Natalia prit une longue inspiration : « Dis-moi… Est-ce qu’Andrei t’a parlé de moi, de nous, ces derniers temps ? »
Un silence pesant tomba. « Natasha… » la voix tremblait. « Tu as découvert quelque chose ? »
Le cœur de Natalia s’arrêta. Sa belle-mère était au courant, et n’avait rien dit. « Pourquoi m’avoir tenue à l’écart ? » souffla-t-elle.
« J’espérais qu’il reviendrait à la raison, » avoua Vera Nikolaïevna. « C’est juste une jeune assistante… Une crise de la quarantaine, je croyais… »
Natalia raccrocha brusquement, assourdite par le vacarme dans ses oreilles. Assistante : bien sûr. Sa « prometteuse recrue » dont Andrei parlait sans cesse. Comment avait-elle pu être aussi aveugle ?
Le téléphone vibra de nouveau : Andrei appelait. Elle regarda leur photo commune, figée dans l’écran, et pensa à l’ironie de la vie : on partage ses secrets, on bâtit un avenir à deux, puis un jour, tout ce sourire familier devient étranger.
L’appel coupa, puis un message s’afficha : « Je rentre bientôt. On doit parler. »
Natalia monta en vitesse vérifier les devoirs de Mashenka.
« Ma chérie, il est tard, il est temps de dormir. »
« Et papa ? » la voix somnolente de la fillette flotta. « Il va rentrer ? »

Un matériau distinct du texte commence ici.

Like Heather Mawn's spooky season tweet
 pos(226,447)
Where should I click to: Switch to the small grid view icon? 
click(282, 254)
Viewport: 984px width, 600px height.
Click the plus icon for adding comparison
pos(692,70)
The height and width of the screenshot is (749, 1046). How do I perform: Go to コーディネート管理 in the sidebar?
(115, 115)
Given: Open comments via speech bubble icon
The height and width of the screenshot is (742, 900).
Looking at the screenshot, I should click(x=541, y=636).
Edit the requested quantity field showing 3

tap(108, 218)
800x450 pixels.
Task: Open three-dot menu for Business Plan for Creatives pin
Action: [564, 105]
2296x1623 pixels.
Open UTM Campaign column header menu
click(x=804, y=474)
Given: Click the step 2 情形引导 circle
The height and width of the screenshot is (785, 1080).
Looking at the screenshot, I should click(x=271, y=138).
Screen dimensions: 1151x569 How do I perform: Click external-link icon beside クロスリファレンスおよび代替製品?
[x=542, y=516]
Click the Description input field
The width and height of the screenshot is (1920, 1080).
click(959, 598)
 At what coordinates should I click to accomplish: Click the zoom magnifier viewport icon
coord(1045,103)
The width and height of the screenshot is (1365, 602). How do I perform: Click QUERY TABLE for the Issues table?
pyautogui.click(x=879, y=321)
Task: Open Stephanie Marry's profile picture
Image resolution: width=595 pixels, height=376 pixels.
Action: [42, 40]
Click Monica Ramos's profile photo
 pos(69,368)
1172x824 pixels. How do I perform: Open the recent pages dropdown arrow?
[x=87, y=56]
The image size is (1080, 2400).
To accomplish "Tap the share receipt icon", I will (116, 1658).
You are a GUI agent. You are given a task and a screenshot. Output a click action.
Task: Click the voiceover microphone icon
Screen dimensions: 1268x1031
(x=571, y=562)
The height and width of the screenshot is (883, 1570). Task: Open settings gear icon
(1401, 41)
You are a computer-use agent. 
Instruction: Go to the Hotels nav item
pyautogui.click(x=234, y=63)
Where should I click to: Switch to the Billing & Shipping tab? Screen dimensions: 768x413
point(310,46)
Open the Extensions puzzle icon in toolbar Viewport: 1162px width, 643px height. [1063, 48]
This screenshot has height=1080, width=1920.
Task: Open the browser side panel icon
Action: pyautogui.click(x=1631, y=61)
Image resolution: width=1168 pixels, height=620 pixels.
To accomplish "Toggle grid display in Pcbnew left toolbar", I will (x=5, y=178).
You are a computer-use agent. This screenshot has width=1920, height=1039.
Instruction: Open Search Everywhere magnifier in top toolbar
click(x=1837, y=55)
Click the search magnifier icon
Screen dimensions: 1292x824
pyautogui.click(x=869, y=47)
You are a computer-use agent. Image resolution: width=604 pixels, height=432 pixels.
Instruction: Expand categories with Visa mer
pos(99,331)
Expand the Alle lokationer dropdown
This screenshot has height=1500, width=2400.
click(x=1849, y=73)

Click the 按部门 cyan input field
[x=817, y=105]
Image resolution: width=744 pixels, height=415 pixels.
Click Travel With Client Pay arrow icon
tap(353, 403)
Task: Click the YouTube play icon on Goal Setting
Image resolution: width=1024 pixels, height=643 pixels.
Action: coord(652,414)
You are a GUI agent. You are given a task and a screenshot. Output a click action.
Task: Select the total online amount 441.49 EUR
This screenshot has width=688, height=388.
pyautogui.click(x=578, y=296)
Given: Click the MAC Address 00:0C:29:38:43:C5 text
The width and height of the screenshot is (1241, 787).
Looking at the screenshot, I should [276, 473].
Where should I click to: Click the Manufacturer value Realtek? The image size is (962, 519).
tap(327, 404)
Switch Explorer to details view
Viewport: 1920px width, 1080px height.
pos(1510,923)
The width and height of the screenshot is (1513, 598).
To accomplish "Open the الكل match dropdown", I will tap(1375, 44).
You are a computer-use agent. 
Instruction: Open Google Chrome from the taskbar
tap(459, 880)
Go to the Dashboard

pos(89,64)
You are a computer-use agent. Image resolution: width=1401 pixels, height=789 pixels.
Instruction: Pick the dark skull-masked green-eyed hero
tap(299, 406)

« Il a un contretemps. Je lui dirai que tu l’attendais. »
Après un baiser sur le front, Natalia redescendit à la cuisine. La serrure tourna dans la porte d’entrée. Elle resta assise, le regard perdu dans l’assiette refroidie devant elle.
Andrei entra, hésitant, comme dans un lieu qu’il ne reconnaissait plus. Un parfum coûteux le suivait—aussi étranger que son attitude.
« Natasha… » balbutia-t-il.
Elle le coupa, d’une voix d’une surprenante tranquillité : « Quel âge a-t-elle, ton assistante ? »
Andrei se figea dans l’encadrement de la porte.
« Comment ? »
« Ta nouvelle assistante. Quel âge a-t-elle ? »
Il baissa les yeux, gêné : « Vingt-six ans. »
Natalia esquissa un sourire plein d’amertume : « Quatorze ans de moins que moi — presque l’écart que tu as avec Mashenka .»
Andrei ouvrit la bouche pour répondre, mais resta muet. Quinze ans de vie commune, et tout s’effondre sur un rire au téléphone. Natalia, le cœur lourd, sut qu’il était temps d’écrire un nouveau chapitre de sa vie, même si elle ne savait pas encore comment il commencerait.